Inactivate Airborne Pathogens with UV Airstream Disinfection
Contributed by UVR Resources
Like other disease outbreaks, the 2019 COVID-19, coronavirus pandemic has intensified the search for effective infection control measures. Ultraviolet Germicidal Irradiation (UVGI or UV-C) is drawing widespread attention as a formidable weapon against surface and airborne bacteria and pathogens.
Nearly eight decades of research and thousands of applications in hospitals, urgent care centers, primary and secondary schools, universities and first-responder locations have proven the efficacy of UV-C to inactivate airborne and surface-bound viruses, mycoplasma, bacteria and fungi.
Since the onset of COVID-19, UV-C has become one of the most in-demand technologies around the world. Both the U.S. Centers for Disease Control and Prevention (CDC) and ASHRAE now include UV-C as a recommended mitigation step to slow the spread of the COVID-19 virus.1
Almost overnight, UV-C systems have transformed from a HVAC efficiency option to a health and safety necessity.
Inactivating “Killing” Airborne Pathogens
Since the 1940s, many hospitals have relied upon germicidal UV-C energy to control airborne infectious diseases, but use waned with the arrival and proliferation of antibiotics.
In the 1990s, drug-resistant “superbugs” and hospital-acquired infections sparked a renewed interest in UV-C since it can inactivate or kill virtually any microorganism, including antibiotic-resistant germs.
UV-C’s germicidal or germ-killing effects have been proven in multiple peer-reviewed studies over many decades.
The 253.7 nm electromagnetic waveform is well-absorbed by microbial DNA and RNA, making it impossible for viruses and bacteria to develop a resistance. In other words, UV-C radiation kills energetically, rather than biologically.
Through a process known as photodimerization, this electromagnetic damage destroys a cell’s nucleic acids and disrupts its DNA, preventing microorganisms from infecting and reproducing.
“UV-C systems have transformed from a HVAC efficiency option to a health and safety necessity”
There are three primary means of applying UV-C for air and HVAC surface protection against infectious agents:
- Upper-Room or Upper-Air,
- HVAC airstream disinfection, and
- HVAC coil/surface irradiation.
For the purposes of this paper, we will focus on HVAC airstream inactivation, also known as in-duct UV-C treatment.
HVAC Airstream-Disinfection Systems
UV-C air disinfection systems are installed in air-handling units, HVAC ducts, or air distribution systems to inactivate microorganisms and disinfect moving airstreams “on-the-fly.”

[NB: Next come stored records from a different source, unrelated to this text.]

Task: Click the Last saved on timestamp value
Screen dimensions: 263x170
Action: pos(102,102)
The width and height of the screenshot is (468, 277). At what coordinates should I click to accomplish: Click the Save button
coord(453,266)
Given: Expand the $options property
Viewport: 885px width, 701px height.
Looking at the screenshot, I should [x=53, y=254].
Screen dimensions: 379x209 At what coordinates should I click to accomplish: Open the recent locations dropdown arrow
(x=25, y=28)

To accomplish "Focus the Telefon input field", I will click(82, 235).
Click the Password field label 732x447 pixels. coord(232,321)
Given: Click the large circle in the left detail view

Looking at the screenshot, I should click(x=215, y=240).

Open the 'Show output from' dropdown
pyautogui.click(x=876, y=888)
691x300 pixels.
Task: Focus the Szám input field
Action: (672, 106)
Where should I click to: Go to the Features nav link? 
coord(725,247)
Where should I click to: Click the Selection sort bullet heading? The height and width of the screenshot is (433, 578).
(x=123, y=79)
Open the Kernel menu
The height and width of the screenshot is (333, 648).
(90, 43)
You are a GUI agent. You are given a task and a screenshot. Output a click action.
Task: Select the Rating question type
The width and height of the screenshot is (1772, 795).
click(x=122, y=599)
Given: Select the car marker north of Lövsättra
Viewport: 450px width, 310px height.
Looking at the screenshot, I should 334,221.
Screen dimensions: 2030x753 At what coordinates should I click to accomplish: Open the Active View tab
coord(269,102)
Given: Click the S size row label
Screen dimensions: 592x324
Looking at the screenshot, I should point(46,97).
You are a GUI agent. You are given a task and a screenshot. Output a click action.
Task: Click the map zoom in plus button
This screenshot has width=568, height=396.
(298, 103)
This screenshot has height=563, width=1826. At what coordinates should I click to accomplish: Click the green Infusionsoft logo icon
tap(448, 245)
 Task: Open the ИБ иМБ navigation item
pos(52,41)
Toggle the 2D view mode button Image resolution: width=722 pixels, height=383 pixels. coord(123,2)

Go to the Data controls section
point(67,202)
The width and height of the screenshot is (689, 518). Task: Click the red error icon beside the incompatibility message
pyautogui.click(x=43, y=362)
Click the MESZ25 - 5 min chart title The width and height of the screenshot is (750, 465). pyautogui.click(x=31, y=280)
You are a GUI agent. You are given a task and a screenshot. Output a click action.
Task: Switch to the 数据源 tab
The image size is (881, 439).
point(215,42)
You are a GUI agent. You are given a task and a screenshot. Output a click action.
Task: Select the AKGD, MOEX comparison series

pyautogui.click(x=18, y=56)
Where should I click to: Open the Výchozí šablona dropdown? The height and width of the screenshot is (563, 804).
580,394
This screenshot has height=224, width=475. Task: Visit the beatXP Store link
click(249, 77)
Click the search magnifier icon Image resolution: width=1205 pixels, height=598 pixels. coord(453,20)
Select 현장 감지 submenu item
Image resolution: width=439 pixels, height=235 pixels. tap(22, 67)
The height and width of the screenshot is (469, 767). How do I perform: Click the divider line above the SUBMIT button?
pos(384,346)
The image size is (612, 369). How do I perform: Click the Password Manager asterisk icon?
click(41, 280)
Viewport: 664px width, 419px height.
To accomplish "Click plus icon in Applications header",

Designed to disinfect air as it passes through an HVAC system and before it is recirculated or exhausted, in-duct UVGI irradiates the entire cross-section of a duct with high-intensity UV-C energy.
The required UV-C dosage for an in-duct system is based on the specific target pathogen and the application parameters and can be on the order2 of 1,000 up to 10,000 μW-s/cm2.
More specifically, UV-C dose is determined by the amount of germicidal energy a pathogen absorbs over a specific length of time. Therefore, UV-C dose is a function of time and intensity.
Consider, for example, a surface-disinfection application involving cooling coils. The coil surface is stationary, so UV-C exposure or “residence” time is continuous. As a result, the UV-C intensity can be low. In the case of a moving airstream, however, exposure time is limited—a mere fraction of a second in some cases—so UV-C intensity must be greater.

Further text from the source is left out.